- Your instructions
Lines before the one containing "The image size is (750, 500)." are left out; that line and every line after it, through the end of the records, are to be reproduced exactly.

Stored items from a collection:
——
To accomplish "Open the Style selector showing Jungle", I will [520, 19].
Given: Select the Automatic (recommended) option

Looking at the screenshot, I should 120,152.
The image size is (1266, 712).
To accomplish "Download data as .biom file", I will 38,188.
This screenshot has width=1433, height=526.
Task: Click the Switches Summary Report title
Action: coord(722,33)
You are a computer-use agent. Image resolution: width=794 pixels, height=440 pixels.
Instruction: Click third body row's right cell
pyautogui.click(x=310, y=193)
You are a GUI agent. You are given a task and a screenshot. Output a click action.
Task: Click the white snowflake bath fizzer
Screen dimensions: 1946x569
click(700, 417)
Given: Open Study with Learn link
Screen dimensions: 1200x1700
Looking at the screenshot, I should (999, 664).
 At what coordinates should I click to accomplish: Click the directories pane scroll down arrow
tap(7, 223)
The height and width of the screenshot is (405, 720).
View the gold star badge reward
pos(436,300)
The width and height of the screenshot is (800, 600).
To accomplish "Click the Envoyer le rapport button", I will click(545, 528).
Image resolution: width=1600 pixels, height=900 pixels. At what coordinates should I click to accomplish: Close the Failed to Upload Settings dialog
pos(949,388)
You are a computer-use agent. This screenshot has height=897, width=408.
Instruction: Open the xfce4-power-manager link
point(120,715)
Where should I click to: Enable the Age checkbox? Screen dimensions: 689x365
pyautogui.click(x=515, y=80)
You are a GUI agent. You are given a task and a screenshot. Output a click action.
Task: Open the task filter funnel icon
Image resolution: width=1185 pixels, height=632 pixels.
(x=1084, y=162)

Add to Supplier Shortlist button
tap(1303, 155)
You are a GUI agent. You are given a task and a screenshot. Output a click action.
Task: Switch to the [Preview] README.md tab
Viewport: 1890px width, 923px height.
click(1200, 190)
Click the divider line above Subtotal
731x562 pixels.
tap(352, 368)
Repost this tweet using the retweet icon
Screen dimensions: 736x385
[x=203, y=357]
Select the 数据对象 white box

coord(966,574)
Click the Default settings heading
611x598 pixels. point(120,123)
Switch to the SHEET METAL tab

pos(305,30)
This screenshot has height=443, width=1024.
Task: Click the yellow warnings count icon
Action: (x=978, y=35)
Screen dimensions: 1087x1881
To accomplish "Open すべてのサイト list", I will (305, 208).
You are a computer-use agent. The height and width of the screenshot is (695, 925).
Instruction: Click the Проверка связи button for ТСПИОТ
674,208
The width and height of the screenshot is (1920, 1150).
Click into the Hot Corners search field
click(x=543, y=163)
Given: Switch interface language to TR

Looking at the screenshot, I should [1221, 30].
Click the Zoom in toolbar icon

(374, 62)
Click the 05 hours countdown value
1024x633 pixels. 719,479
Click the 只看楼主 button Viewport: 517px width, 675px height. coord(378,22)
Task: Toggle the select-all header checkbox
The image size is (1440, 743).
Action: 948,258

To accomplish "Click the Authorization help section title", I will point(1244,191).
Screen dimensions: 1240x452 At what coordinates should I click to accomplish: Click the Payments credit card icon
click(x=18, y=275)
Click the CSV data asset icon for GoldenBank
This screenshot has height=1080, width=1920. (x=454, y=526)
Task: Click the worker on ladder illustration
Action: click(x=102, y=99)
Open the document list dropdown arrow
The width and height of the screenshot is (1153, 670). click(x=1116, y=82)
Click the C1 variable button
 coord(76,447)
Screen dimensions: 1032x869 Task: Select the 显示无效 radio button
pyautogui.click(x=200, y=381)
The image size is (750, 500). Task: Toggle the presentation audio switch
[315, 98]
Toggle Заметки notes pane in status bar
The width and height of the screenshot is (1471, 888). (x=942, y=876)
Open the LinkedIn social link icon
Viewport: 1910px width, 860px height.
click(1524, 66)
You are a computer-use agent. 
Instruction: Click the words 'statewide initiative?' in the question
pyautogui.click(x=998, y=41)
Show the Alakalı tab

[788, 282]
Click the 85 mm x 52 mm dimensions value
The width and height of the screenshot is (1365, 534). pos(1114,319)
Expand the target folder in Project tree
——
- Solved exercise
The image size is (750, 500). Task: Toggle the presentation audio switch
[315, 98]
Toggle Заметки notes pane in status bar
The width and height of the screenshot is (1471, 888). (x=942, y=876)
Open the LinkedIn social link icon
Viewport: 1910px width, 860px height.
click(1524, 66)
You are a computer-use agent. 
Instruction: Click the words 'statewide initiative?' in the question
pyautogui.click(x=998, y=41)
Show the Alakalı tab

[788, 282]
Click the 85 mm x 52 mm dimensions value
The width and height of the screenshot is (1365, 534). pos(1114,319)
Expand the target folder in Project tree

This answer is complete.